> _SUPPLIED TEXT_
Start of Block

People want to have experiences
EPR Properties is the only major REIT that is a pure-play on experiential properties. In other words, the company owns real estate occupied by tenants who mainly sell experiences, not tangible products. Movie theaters, golf attractions, water parks, ski resorts, and family entertainment centers are some of the main property types EPR owns.
Obviously, this wasn't a great business to be in when the pandemic started. Virtually all of EPR's properties were forced to close temporarily, and the movie theater business (which accounts for nearly half of EPR's contractual rent) isn't close to being back to pre-pandemic levels.
However, this could be one of the biggest winners of the gradual return to normalcy. For one thing, EPR's theater operators -- especially AMC Entertainment (NYSE: AMC) -- are now on solid financial footing.
EPR felt comfortable enough about its cash flow to resume its monthly dividend payments sooner than expected, and the company is now prepared to start aggressively growing its portfolio once again. With more than $1.1 billion in cash and available borrowing capacity, and an estimated $100 billion in real estate in its investable universe, the next few years could be very strong for EPR.
The outlet industry showed its resilience over the past year
Tanger Factory Outlet Centers owns 36 outlet mall properties, mostly along the east coast and in Texas. And to be fair, Tanger has had a rough few years. Even before the COVID-19 pandemic, some of Tanger's key tenants were struggling to compete with e-commerce. Then, when the pandemic hit, it sent some of the company's biggest retailers into bankruptcy.
However, there are some reasons to think the worst is over. For one thing, Tanger has about 7% of its space vacant and is doing a great job of filling it with retailers and other businesses that aren't quite as susceptible to e-commerce headwinds.

End of Block

> _SUPPLIED DATA_
Start of Block

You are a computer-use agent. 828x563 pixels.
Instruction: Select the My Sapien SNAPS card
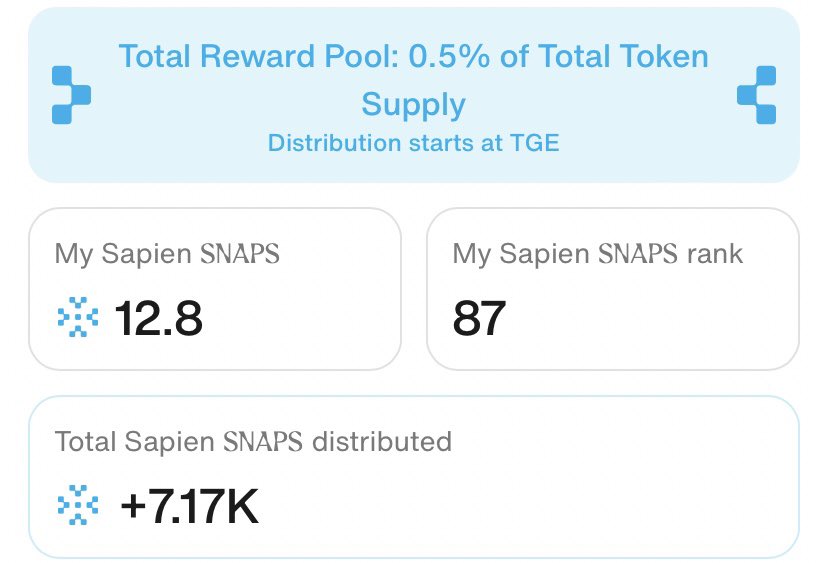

End of Block
Start of Block

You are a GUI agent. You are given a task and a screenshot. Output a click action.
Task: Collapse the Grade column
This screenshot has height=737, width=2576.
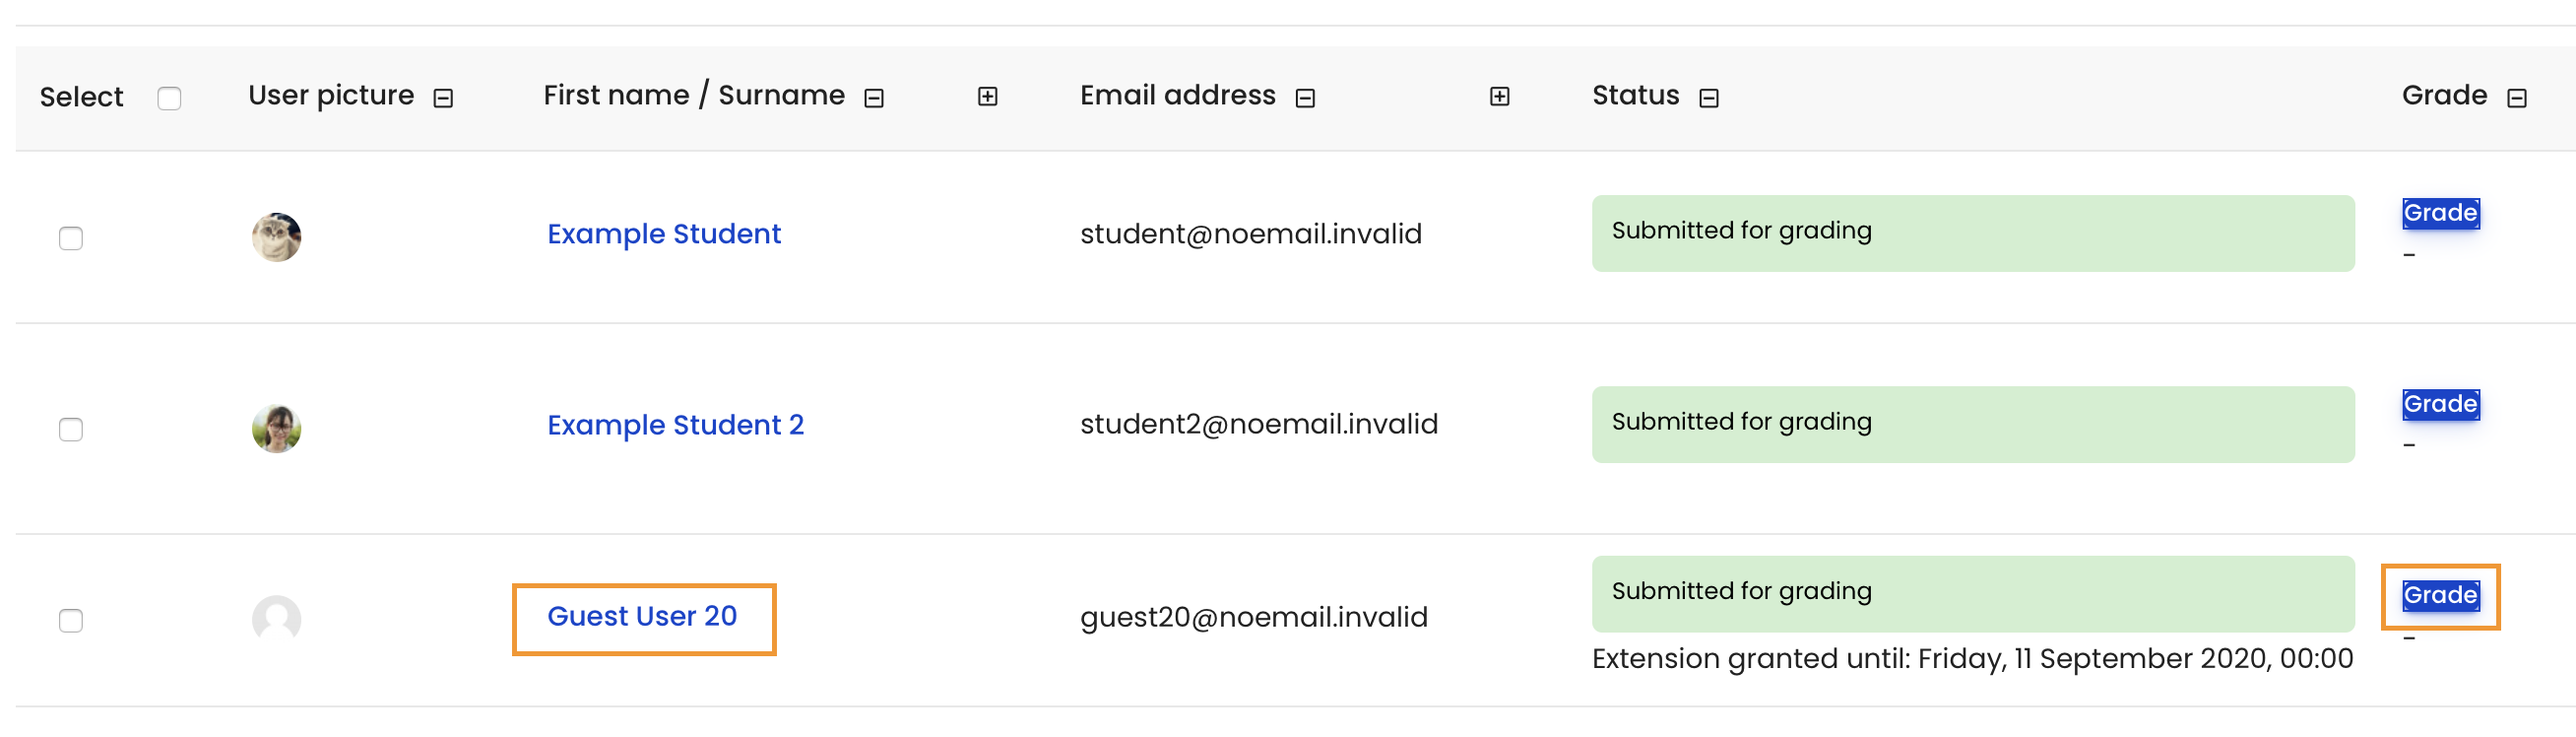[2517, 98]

End of Block

> _WHAT TO WORK ON_
Please retype the REIT text from "EPR felt comfortable" to "strong for EPR.".

> _SOLUTION TO THIS EXERCISE_
EPR felt comfortable enough about its cash flow to resume its monthly dividend payments sooner than expected, and the company is now prepared to start aggressively growing its portfolio once again. With more than $1.1 billion in cash and available borrowing capacity, and an estimated $100 billion in real estate in its investable universe, the next few years could be very strong for EPR.